Objective 1 =>
Answer these questions from the commentary on newspaper coverage in BC:
(a) Which two newspapers would a visitor from Mars look through, going back a decade?
(b) Who writes the occasional article in the Sun on the two issues?
(c) In which edition of The Province does Mike Smyth's criticism appear?

If you had just arrived from Mars and looked at old issues of the Vancouver Province and the Vancouver Sun going back a decade you would never, for a moment, know that there have been any environmental issues in BC let alone the disastrous Rivers and Fish Farms catastrophe. In fact you would assume that Premier Gordon (Pinocchio) Campbell is a very popular politician. No doubt you would shake your head when you read the results of published polls and see the depths to which Mr. Campbell’s popularity has fallen.

You would see the odd article in the Sun by Scott Simpson on these two issues but they’re like letters servicemen send from war zones – enough to show concern but nothing specific about what’s really going on.

Mike Smyth in the July 25th edition of The Province goes much further in criticism of the Campbell government than at any time over the past decade. He talks of the cover-up of the BC Lotteries scandal, the screw-up of the HST, the muzzling of the Child Advocate, the privacy scandal, the Freedom of Information mess and the MLA expenses debacle.

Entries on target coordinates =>
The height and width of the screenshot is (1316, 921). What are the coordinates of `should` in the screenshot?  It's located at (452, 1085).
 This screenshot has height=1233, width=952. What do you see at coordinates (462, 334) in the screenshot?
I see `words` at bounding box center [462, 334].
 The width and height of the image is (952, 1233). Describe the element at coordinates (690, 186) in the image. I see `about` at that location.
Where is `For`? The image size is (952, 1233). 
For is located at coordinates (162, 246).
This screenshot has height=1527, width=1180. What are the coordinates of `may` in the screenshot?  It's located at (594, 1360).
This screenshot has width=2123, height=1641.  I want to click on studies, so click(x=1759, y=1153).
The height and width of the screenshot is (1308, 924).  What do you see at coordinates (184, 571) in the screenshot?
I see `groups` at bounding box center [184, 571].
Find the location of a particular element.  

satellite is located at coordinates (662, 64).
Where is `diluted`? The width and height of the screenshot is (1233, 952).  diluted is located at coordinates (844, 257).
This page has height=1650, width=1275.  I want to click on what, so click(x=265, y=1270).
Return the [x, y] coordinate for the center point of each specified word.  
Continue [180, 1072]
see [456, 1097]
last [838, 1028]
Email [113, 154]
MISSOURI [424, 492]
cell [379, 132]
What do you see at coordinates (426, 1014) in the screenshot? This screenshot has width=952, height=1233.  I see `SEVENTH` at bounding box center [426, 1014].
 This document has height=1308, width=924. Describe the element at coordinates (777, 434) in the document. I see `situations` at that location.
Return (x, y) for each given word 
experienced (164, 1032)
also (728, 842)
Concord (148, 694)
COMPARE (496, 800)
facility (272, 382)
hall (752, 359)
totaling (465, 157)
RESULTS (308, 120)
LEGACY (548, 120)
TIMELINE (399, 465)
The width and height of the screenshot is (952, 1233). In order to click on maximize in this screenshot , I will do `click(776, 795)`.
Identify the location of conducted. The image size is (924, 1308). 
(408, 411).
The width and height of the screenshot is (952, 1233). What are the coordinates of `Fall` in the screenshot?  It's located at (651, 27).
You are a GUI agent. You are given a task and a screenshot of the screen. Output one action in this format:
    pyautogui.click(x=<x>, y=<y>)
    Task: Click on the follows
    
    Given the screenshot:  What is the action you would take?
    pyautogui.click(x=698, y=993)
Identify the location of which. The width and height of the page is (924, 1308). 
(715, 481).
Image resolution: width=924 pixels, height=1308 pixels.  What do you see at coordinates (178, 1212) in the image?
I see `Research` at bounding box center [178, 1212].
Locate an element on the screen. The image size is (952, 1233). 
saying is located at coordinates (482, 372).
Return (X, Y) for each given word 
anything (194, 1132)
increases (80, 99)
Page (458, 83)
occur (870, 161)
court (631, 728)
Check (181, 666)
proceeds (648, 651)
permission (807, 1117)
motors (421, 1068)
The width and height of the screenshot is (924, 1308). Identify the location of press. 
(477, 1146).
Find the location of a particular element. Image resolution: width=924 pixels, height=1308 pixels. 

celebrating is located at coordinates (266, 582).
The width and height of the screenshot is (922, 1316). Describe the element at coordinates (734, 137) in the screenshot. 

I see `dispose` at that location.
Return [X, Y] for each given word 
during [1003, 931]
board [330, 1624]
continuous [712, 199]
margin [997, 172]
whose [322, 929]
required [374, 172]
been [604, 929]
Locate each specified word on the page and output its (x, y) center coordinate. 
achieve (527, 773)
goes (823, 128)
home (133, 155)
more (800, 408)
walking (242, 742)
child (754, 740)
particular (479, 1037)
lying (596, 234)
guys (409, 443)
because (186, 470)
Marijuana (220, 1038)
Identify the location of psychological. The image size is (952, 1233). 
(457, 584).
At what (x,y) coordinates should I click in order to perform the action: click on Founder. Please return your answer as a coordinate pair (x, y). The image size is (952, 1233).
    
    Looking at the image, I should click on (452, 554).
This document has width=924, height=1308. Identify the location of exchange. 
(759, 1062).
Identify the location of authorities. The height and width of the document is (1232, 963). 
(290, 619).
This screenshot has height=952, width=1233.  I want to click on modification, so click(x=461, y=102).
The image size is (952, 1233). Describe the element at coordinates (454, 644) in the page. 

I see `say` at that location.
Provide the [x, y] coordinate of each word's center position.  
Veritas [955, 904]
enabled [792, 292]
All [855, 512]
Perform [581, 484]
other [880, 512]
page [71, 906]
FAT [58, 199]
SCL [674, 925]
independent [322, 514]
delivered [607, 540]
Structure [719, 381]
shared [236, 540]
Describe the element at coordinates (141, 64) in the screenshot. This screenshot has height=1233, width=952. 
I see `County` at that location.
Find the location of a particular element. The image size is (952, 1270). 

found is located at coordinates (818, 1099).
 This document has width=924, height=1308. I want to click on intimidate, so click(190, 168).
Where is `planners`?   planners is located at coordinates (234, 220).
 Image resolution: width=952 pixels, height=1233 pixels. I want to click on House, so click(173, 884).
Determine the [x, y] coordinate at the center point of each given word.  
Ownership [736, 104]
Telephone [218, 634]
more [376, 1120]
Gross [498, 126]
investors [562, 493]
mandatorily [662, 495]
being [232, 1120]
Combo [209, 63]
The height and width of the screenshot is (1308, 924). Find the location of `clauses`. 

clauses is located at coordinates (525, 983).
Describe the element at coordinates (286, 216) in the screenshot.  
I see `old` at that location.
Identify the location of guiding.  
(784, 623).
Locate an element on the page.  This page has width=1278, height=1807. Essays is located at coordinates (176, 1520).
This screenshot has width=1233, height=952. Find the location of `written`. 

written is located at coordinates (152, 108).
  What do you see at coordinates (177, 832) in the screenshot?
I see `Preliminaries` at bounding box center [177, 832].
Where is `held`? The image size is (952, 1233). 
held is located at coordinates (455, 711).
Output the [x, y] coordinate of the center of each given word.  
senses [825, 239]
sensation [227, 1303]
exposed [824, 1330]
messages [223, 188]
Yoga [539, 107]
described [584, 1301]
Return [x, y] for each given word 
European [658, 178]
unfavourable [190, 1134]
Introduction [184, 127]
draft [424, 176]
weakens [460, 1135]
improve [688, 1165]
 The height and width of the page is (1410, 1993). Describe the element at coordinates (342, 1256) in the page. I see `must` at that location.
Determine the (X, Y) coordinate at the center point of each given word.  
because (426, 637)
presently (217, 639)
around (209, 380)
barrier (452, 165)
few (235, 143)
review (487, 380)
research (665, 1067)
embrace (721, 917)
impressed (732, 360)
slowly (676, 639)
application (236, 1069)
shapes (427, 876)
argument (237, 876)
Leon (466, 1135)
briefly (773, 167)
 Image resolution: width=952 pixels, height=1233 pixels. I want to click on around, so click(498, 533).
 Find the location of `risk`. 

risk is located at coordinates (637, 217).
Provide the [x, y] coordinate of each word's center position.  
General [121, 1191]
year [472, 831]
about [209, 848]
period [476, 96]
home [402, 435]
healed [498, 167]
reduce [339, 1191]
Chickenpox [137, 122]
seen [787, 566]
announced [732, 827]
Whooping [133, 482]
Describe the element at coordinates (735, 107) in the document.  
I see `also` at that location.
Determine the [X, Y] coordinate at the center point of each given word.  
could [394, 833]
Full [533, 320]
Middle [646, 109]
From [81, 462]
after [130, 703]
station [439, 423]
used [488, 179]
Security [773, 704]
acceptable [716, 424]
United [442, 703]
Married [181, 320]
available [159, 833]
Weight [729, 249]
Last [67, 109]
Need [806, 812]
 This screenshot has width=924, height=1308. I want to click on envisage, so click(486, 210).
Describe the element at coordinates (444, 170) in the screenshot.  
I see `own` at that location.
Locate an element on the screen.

Objective 2 =>
Return, without any change, everything in the records from the line containing "acceptable [716, 424]" down through the end of the records, both ends included.

Correct response 1 =>
(a) The Vancouver Province and the Vancouver Sun.
(b) Scott Simpson.
(c) The July 25th edition.

Correct response 2 =>
acceptable [716, 424]
United [442, 703]
Married [181, 320]
available [159, 833]
Weight [729, 249]
Last [67, 109]
Need [806, 812]
 This screenshot has width=924, height=1308. I want to click on envisage, so click(486, 210).
Describe the element at coordinates (444, 170) in the screenshot.  
I see `own` at that location.
Locate an element on the screen.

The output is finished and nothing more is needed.